WHAT THE TASK ASKS:
Please set down, word for word, the part of the CEO pay text from "Verisk Analytics’ Frank" to "compensation in 2010.".

SUPPLIED TEXT:
━━━━━━━━━━━━━━━━

Of course, the top CEO earners also earn much of their compensation through investment gains, thanks to their ownership of company stock. GMI reported that base salary rose just slightly more than 2 percent in 2010, on average, only a little better than the 1.8 percent increase in 2009. In the case of McKesson’s Hammergren, for example, $112 million, or almost 80 percent of the number one CEO earner’s total 2010 compensation came from exercising 3.3 million stock options.

Verisk Analytics’ Frank Coyne, who ranked fourth with a little more than $69 million in total realized compensation, received all but $4 million of that by exercising more than 2.5 million options. Vornado Realty Trust’s Michael Fascitelli exercise of options and vesting of restricted stock made him a total of $63 million, or 98 percent of his total realized compensation in 2010.

━━━━━━━━━━━━━━━━

PROVIDED MATERIAL:

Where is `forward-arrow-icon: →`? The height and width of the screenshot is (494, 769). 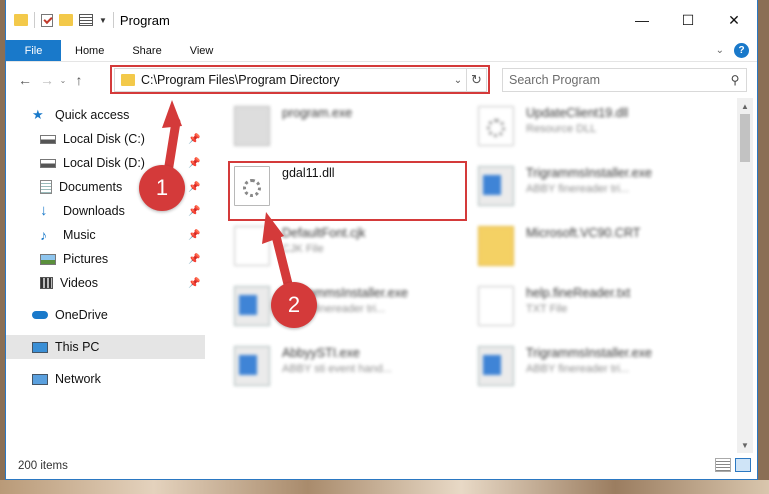
forward-arrow-icon: → is located at coordinates (47, 80).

━━━━━━━━━━━━━━━━

ANSWER TO THIS EXERCISE:
Verisk Analytics’ Frank Coyne, who ranked fourth with a little more than $69 million in total realized compensation, received all but $4 million of that by exercising more than 2.5 million options. Vornado Realty Trust’s Michael Fascitelli exercise of options and vesting of restricted stock made him a total of $63 million, or 98 percent of his total realized compensation in 2010.